The communication implication is equally important. When AI initiatives originate at senior HQ level, the mandate is clearer, the resources tend to follow, and the story that gets told to employees is more coherent. When initiatives bubble up from the middle, the narrative fragments. People in different teams hear different things about why AI is being rolled out, what it means for their work, and where the organization is headed. That confusion has a cost.
Responsible AI governance needs a communication strategy of its own
The report identifies what it calls the RAI paradox. Almost 80% of GCCs have defined responsible AI policies, but fewer than a third consistently enforce them. Those that do enforce consistently see a 9% uplift in outcomes. The small number of GCCs with no RAI policy at all currently show better short-term outcomes, but the report rightly frames this as a risk rather than a model to follow.
What is less explored in the research, but significant in practice, is the communication dimension of responsible AI governance. Most GCCs have written a policy. Far fewer have thought carefully about how to make that policy meaningful to the people who work under it. Governance frameworks that live in a SharePoint folder rather than in team conversations and leadership behavior will not change how AI is used day to day. Enforcement requires communication: of expectations, of consequences, of the values that underpin the policy. Without that, a policy is simply a document.

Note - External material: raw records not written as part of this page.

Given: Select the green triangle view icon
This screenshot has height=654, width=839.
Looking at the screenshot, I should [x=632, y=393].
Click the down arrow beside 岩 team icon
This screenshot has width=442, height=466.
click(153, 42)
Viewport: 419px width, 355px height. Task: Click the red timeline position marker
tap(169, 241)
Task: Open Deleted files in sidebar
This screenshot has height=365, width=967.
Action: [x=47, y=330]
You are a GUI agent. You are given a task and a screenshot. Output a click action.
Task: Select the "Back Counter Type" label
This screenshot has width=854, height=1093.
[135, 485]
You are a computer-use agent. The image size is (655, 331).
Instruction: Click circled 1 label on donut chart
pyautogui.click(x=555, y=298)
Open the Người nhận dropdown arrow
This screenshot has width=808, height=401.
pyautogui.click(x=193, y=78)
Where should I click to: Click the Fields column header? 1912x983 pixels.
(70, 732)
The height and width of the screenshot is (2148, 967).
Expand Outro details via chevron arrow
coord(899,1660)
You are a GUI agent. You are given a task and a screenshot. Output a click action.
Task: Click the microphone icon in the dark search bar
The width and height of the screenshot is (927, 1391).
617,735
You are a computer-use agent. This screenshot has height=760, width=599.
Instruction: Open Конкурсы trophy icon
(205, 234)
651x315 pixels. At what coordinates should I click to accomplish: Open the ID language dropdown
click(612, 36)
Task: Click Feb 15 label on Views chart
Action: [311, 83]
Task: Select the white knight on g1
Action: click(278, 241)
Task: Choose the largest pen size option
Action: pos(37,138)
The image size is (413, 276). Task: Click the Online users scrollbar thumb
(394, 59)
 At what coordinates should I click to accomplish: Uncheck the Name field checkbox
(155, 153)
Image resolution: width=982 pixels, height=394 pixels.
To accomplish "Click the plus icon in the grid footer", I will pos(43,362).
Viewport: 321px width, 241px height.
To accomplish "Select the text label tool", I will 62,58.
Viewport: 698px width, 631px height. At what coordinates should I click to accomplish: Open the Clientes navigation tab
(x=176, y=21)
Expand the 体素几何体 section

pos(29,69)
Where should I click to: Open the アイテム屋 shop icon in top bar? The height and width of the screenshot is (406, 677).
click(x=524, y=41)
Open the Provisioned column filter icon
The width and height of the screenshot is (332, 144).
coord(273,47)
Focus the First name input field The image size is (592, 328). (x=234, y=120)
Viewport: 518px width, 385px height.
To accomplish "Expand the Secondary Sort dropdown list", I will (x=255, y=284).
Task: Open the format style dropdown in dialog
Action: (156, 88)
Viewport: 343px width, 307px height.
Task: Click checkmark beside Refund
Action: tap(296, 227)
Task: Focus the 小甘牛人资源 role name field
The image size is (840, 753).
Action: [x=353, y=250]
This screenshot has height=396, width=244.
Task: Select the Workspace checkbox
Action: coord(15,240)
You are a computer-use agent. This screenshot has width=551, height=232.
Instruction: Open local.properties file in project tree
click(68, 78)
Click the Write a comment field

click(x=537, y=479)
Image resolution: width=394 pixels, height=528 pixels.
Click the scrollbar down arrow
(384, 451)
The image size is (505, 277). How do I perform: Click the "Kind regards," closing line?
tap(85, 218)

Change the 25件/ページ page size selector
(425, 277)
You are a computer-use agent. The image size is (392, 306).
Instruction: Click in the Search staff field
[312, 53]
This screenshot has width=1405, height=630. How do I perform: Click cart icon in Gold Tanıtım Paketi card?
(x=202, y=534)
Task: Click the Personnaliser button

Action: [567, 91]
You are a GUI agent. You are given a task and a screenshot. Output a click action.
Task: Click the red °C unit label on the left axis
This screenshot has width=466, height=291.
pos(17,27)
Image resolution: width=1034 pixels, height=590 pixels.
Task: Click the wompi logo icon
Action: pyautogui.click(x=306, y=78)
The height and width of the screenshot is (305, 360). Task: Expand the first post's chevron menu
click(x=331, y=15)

Talent sourcing tells a story about change readiness
One finding that tends to get less coverage is the talent sourcing data. GCCs that source AI talent from academic institutions are 6% more likely to see significant improvement than those that rely on internal transfers from the parent company, which actually correlate with a 5% lower likelihood of improvement. This is counterintuitive on the surface. Internal transfers bring institutional knowledge. But they also bring existing habits, assumptions, and ways of working that can resist the behavioral change AI transformation requires.
Academic hires are not carrying the weight of how things used to work. They are, by default, more likely to engage with AI-native ways of working from day one. This is a lesson about change readiness, and it has implications for how GCCs think about building AI capability versus buying or borrowing it.
**What GCC leaders should be doing differently**
The research offers six recommendations, and they are sensible as far as they go. Redesign processes fundamentally. Define AI roles and career pathways. Partner strategically. Source talent from academia. Enforce responsible AI governance. Align with strategic leadership.
But from a change management and communication perspective, the recommendations need a layer underneath them. Process redesign requires stakeholder engagement, impact assessment, and structured transition support, not just a technology decision. Defining AI roles requires transparent conversations with current employees about what is changing and what is not, well before the roles are formalized. Governance enforcement is a communication and culture challenge as much as a policy one. And leadership alignment without a coherent, consistent narrative reaching the broader workforce is alignment that stays in the boardroom.
The 73% gap between GCCs that have deployed AI and those that can demonstrate significant improvement is not primarily a capability gap. It is a change management gap. The GCCs that close it will be the ones that treat the human and organizational dimensions of AI transformation with the same rigor they apply to the technology.
What would it take for your center to be in the 27%?